## Document extract
+-------+

Generally I don't care for non-fiction. Using my brain to hold factual information is a lot like using a fishnet stocking as a water balloon. But this book has such narrative swagger that it's hard to believe it's a chronicle of real events in a man's life. And this man will be your brain's new resident badass, and this will be the only misanthropic self-help book you ever read. It's not corny, woo-woo nonsense. It promises no health or happiness. It proffers no multi-step formula for any variety of actualization. It's just a gut-punch of sometimes darkly humorous, sometimes shockingly insightful life experience that will unzip your body and hold your withered soul up in front of your face for your own appraisal, which is the best and truest thing a book can do.— Joel
The first collection from a Whiting Writers’ Award winner whose work has become a fixture of The Paris Review and n+1
Can civilization save us from ourselves? That is the question J. D. Daniels asks in his first book, a series of six letters written during dark nights of the soul. Working from his own highly varied experience—as a janitor, a night watchman, an adjunct professor, a drunk, an exterminator, a dutiful son—he considers how far books and learning and psychoanalysis can get us, and how much we’re stuck in the mud.
In prose wound as tight as a copper spring, Daniels takes us from the highways of his native Kentucky to the Balearic Islands and from the Pampas of Brazil to the rarefied precincts of Cambridge, Massachusetts. His traveling companions include psychotic kindergarten teachers, Israeli sailors, and Southern Baptists on fire for Christ. In each dispatch, Daniels takes risks—not just literary (voice, tone, form) but also more immediate, such as spending two years on a Brazilian jiu-jitsu team (he gets beaten to a pulp, repeatedly) or participating in group psychoanalysis (where he goes temporarily insane).

+-------+

## Entries

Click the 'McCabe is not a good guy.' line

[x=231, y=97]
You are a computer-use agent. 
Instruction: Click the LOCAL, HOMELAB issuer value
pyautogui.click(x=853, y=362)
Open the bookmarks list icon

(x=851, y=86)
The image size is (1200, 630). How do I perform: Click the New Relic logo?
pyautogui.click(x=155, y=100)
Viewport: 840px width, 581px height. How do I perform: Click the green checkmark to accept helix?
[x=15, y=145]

+-------+

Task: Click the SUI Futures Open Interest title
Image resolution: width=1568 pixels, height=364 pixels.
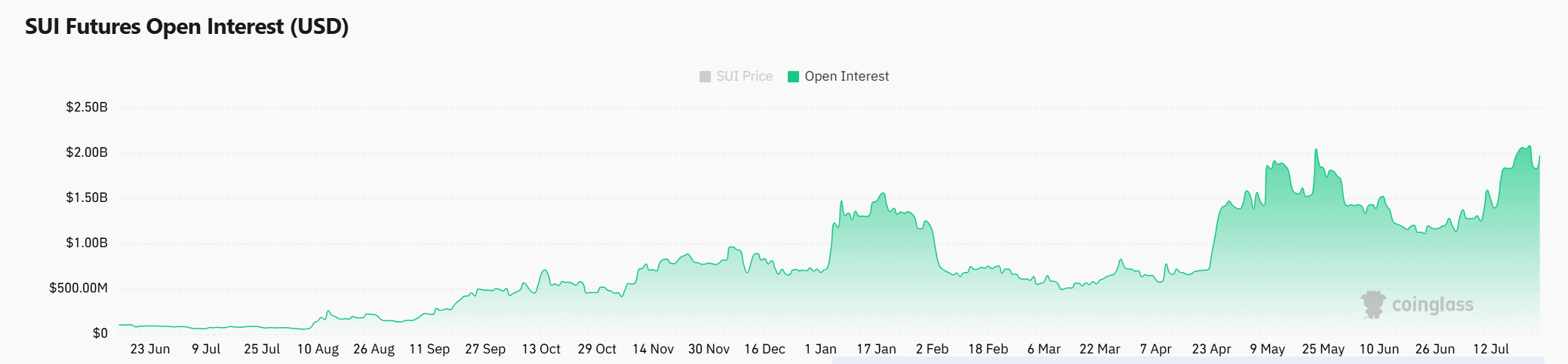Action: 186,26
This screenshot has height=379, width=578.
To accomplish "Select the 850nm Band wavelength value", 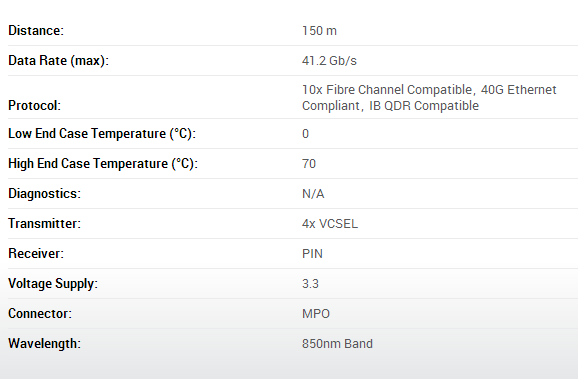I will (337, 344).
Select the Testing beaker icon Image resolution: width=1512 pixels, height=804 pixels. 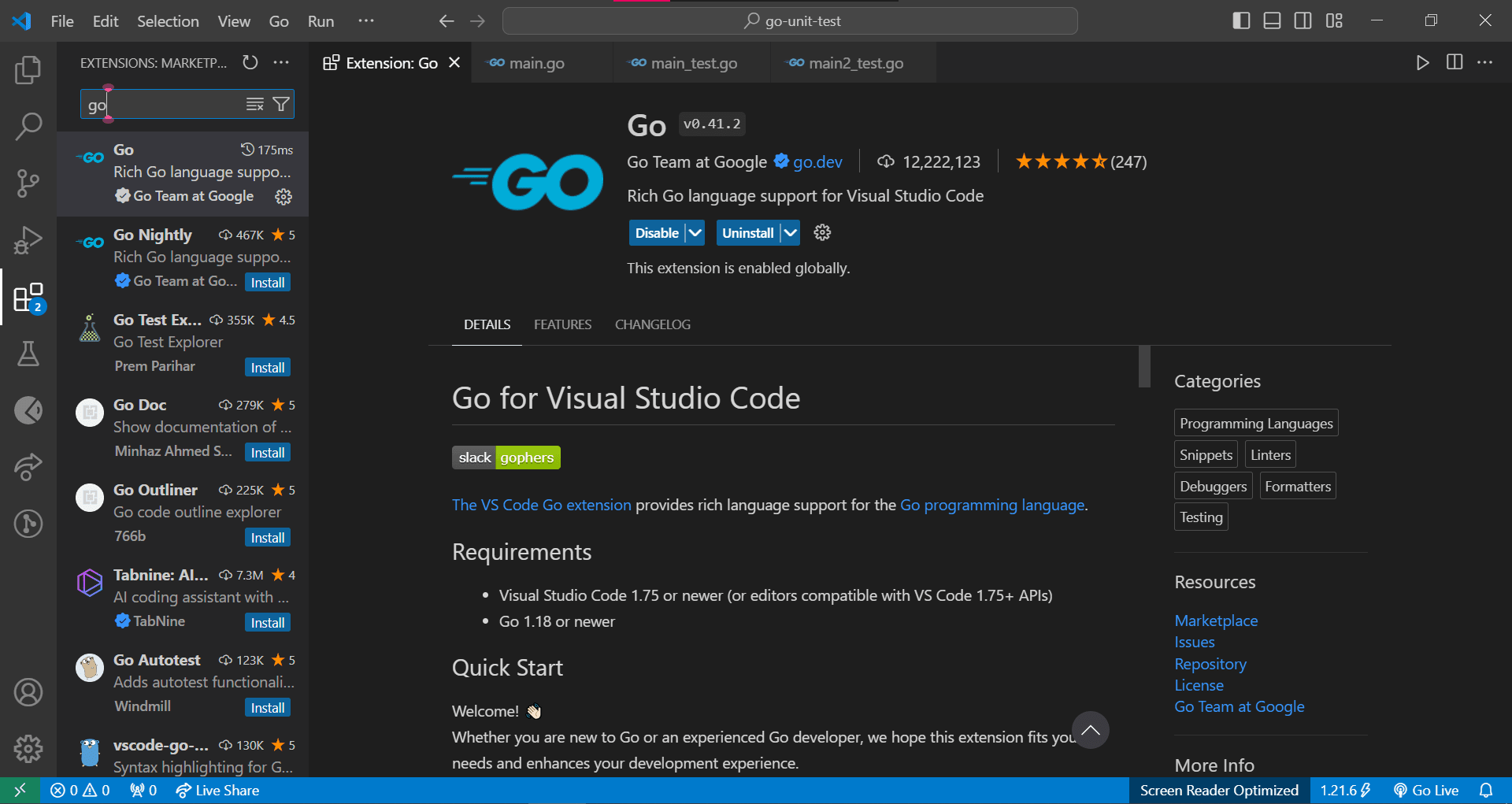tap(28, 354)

+-------+

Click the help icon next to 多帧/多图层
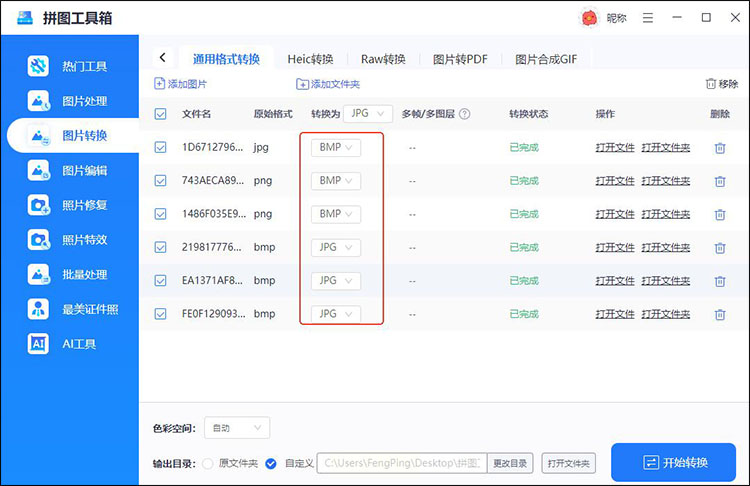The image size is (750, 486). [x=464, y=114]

+-------+

## Tasks and exercises
A. How many letters make up J. D. Daniels's first book, according to the book description above the data?
B. Please carry on the book description about J. D. Daniels past its last sentence.

## Results for the exercise
A. Six letters.

B.
Daniels is that rare thing, a writer completely in earnest whose wit never deserts him, even in extremis. Inventive, intimate, restless, streetwise, and erudite, The Correspondence introduces a brave and original observer of the inner life under pressure.
About the Author
J. D. Daniels is the recipient of a 2016 Whiting Writers’ Award and The Paris Review’s 2013 Terry Southern Prize. His “Letter from Majorca” was selected for The Best American Essays 2013. He lives in Cambridge, Massachusetts. The Correspondence is his debut book.
“[A] stunning debut . . . Delivered with the storytelling talents of John Jeremiah Sullivan and brimming with the folkloric, true-life tales of Breece D’J Pancake, these tales are funny; unrepentantly realist; and, in their way, awfully elegant . . . With careful wit, an attention to emotional nuance that reaches down to the gut, and an astounding ear for dialogue, Daniels writes with a kind of brutal authenticity that is not easily faked, whichever side of auto-fiction’s hyphen he’s writing from.” —Diego Báez, Booklist (starred review)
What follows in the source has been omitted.